Sierra Nevada Beer Camp Double Latte

In the summer of 2014 Sierra Nevada released a 12-pack of collaboration bottles and cans, each a separate beer brewed in conjunction with “…coveted breweries, which were selected for their innovation and reputation for brewing world-class beers”. As you may recall, I visited Ninkasi and they certainly fit this description. So I was thrilled they were selected to team up on a coffee based milk stout. The Oregon brewer employed a cold pressed blend from the famous Stumptown Coffee Roasters to flavor Double Latte. And to great effect, this Beer Camp bottle pours a chocolate malt looking head that is frothy and long lasting, smelling of coffee, chocolate, and fruit. No soy sauce notes are present in the sweet coffee flavors that match the nose. The body is a glorious silky, creamy mouthfeel. There is just a hint of sweetness, along with mild acidity and a hop presence, all balancing each other.

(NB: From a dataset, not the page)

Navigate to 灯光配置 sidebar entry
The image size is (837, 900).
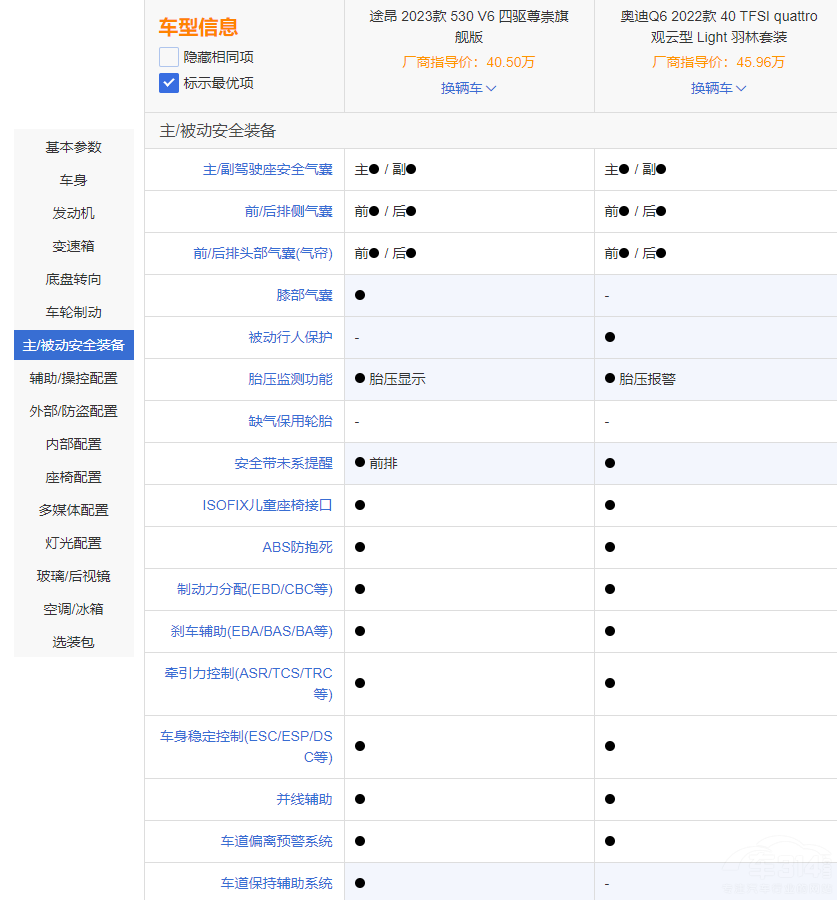[74, 543]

Dry finish with some lingering coffee and hops. One of my favorite beers from the 2014 Beer Camp collection.



Hill Farmstead Earl

Note: Unfortunately, this beer will not be scored due to its age. Bottled in December of 2012, we didn’t sample it until February of 2014. Just like ground coffee in a can, the volatile oils from roasted beans fall off quickly in beer.

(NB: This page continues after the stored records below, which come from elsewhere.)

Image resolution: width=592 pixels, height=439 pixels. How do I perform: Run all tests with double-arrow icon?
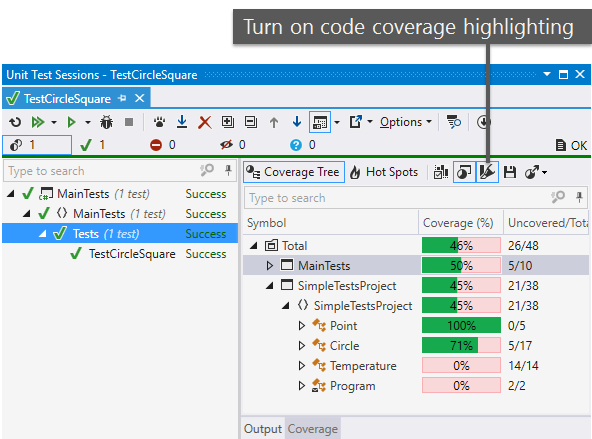click(x=38, y=122)
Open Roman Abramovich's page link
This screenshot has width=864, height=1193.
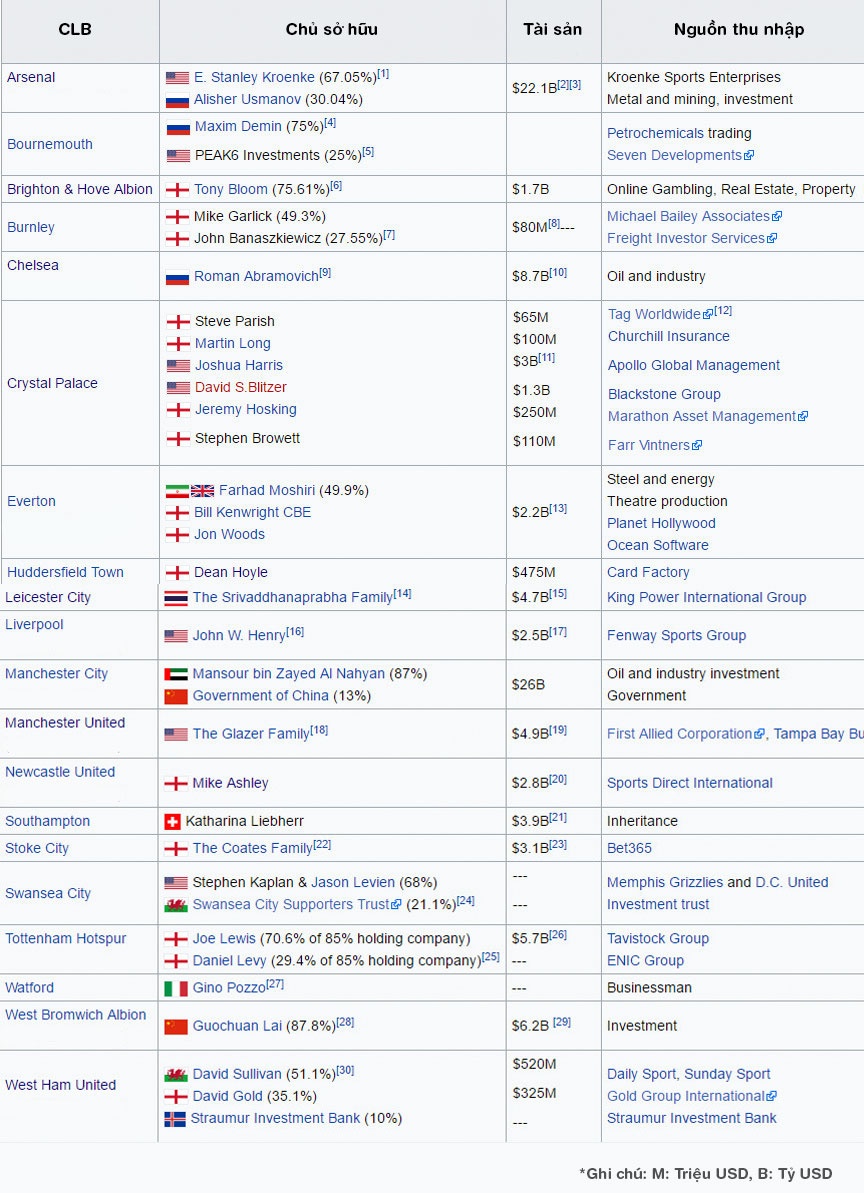pyautogui.click(x=255, y=276)
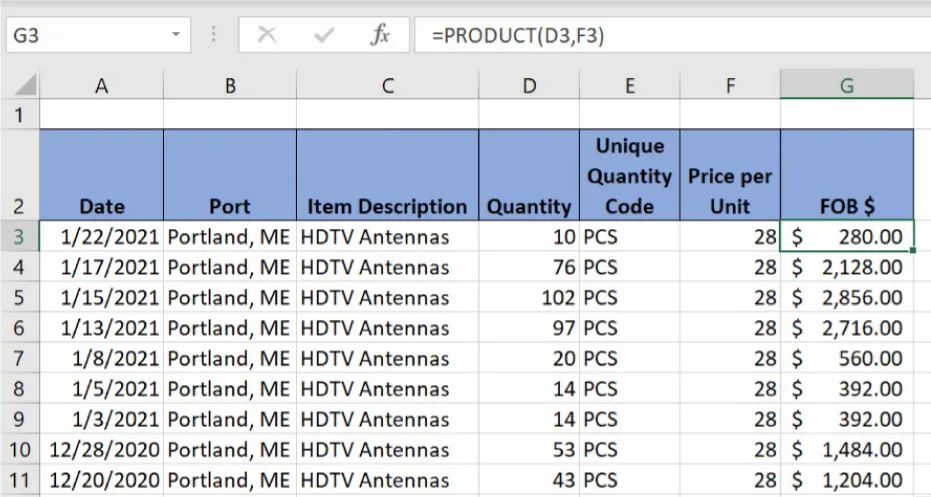Select column G header

[846, 86]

Aged or not, Earl opens with a crisp pop of the cap, pouring out a dense wet sand colored head with good retention. The aromas are sweet grains, and stone fruit. The flavors of this stout are roasted grain, oatmeal, semi-sweet chocolate, and fruit, with a hint of coffee building. The body is marvelous, with the oatmeal adding a creaminess to the thick stout. Finish on the palette is a transition to bitter coffee, that builds. A very nice beer, that is almost certainly even better with fresh coffee flavor.

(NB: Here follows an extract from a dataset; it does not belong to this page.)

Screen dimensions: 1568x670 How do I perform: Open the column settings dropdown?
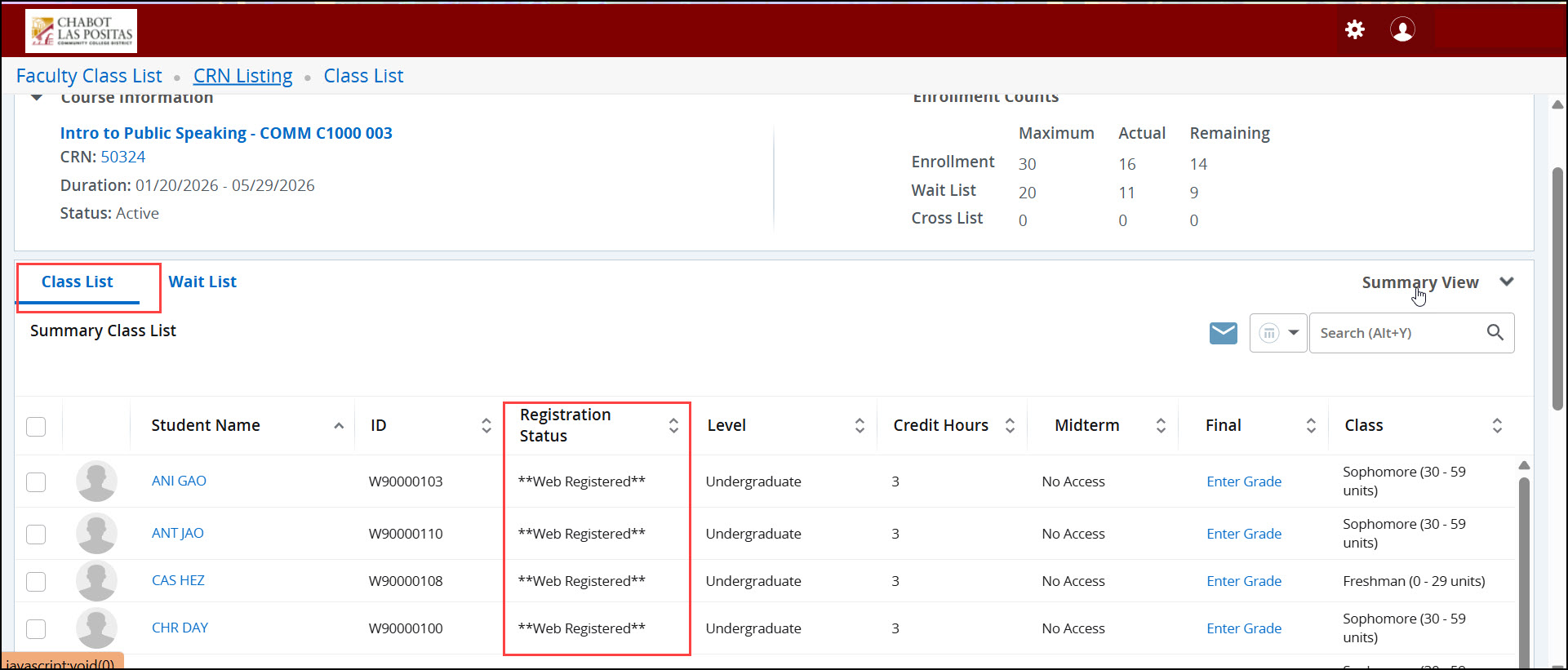[x=1278, y=333]
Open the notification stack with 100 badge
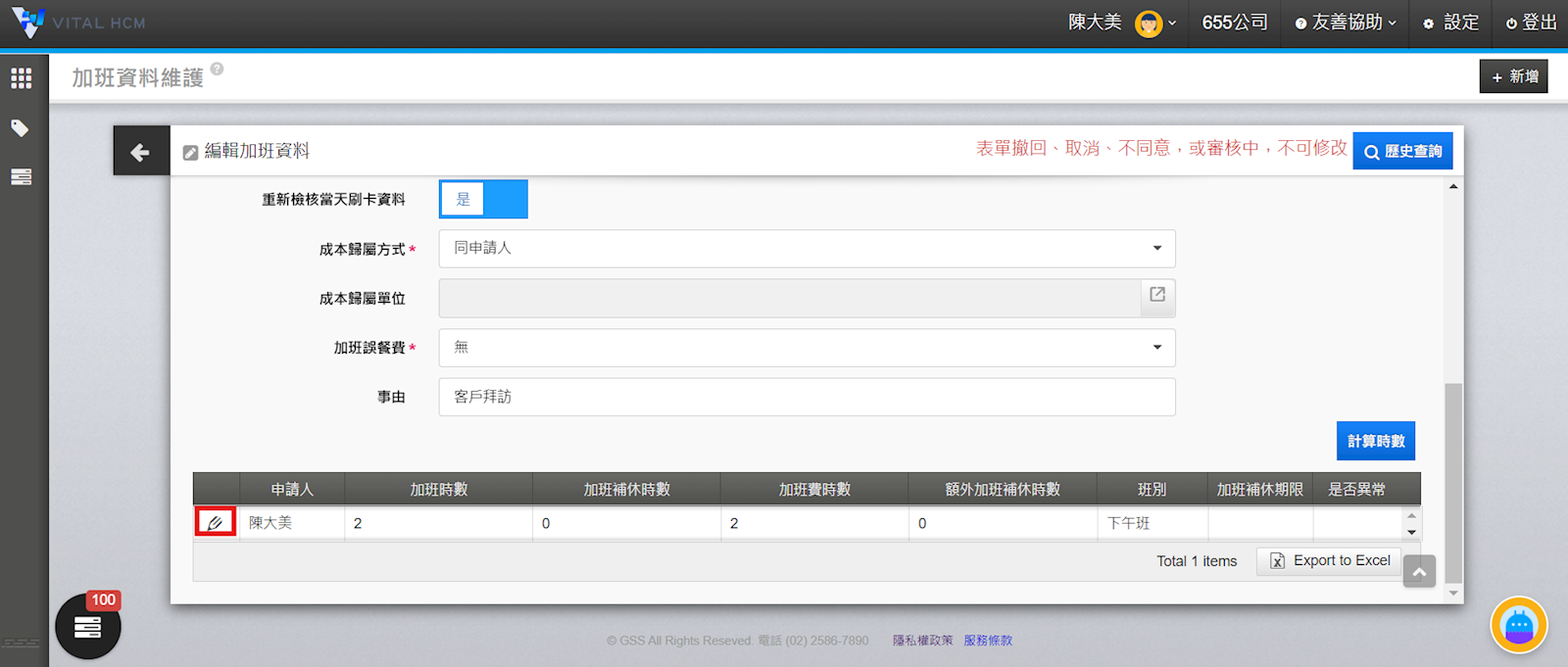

For some, there is no such thing as bad pizza. Thick or thin crust, allowing for some standards such as fresh ingredients, the basic components are a time honored infatuation for millions of pizza lovers. It seems that with coffee beer too, we have come to a place where highly skilled brewers using high quality coffee, are hard pressed to brew a bad coffee beer. While some may prefer the vanilla in one recipe over the bourbon in another, none of these coffee based beers left us unhappy.